Exercise instructions:
Format everything from the line containing "This screenshot has height=487, width=537." down to the last of the lines as a numbered list, leaving out blank lines.

Source data:
= = = = = = =

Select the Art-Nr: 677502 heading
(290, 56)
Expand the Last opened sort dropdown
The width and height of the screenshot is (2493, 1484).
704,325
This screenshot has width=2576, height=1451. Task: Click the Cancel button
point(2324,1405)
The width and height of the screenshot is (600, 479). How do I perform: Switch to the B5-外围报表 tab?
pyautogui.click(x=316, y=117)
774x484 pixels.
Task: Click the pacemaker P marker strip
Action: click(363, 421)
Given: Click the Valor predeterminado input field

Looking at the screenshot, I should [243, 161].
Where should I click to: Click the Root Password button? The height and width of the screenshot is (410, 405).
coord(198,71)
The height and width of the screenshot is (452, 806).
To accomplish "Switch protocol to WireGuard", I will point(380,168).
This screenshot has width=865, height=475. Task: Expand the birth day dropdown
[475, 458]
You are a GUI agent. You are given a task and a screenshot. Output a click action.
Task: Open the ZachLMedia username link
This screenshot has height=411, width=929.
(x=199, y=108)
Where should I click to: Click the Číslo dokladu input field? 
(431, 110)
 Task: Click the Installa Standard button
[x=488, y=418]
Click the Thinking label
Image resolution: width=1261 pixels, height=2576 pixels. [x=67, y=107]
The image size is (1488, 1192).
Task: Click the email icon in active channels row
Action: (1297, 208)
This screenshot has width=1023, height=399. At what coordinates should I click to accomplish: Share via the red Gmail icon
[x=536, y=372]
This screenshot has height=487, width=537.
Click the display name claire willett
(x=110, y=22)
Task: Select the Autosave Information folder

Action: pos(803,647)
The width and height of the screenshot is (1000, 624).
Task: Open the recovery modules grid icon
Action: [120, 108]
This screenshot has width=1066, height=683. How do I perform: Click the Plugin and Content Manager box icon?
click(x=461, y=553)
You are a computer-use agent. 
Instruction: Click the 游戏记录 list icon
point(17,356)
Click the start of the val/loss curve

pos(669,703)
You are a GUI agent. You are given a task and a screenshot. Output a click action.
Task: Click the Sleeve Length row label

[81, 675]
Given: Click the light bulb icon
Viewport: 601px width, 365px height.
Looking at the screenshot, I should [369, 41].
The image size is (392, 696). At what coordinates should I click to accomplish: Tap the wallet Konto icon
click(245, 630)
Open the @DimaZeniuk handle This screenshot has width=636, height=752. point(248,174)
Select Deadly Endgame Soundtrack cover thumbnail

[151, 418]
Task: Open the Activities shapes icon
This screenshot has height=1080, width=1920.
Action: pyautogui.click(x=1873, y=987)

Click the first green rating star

= = = = = = =

Full solution:
1. This screenshot has height=487, width=537.
2. Click the display name claire willett
3. (x=110, y=22)
4. Task: Select the Autosave Information folder
5. Action: pos(803,647)
6. The width and height of the screenshot is (1000, 624).
7. Task: Open the recovery modules grid icon
8. Action: [120, 108]
9. This screenshot has width=1066, height=683. How do I perform: Click the Plugin and Content Manager box icon?
10. click(x=461, y=553)
11. You are a computer-use agent. 
12. Instruction: Click the 游戏记录 list icon
13. point(17,356)
14. Click the start of the val/loss curve
15. pos(669,703)
16. You are a GUI agent. You are given a task and a screenshot. Output a click action.
17. Task: Click the Sleeve Length row label
18. [81, 675]
19. Given: Click the light bulb icon
20. Viewport: 601px width, 365px height.
21. Looking at the screenshot, I should [369, 41].
22. The image size is (392, 696). At what coordinates should I click to accomplish: Tap the wallet Konto icon
23. click(245, 630)
24. Open the @DimaZeniuk handle This screenshot has width=636, height=752. point(248,174)
25. Select Deadly Endgame Soundtrack cover thumbnail
26. [151, 418]
27. Task: Open the Activities shapes icon
28. This screenshot has height=1080, width=1920.
29. Action: pyautogui.click(x=1873, y=987)
30. Click the first green rating star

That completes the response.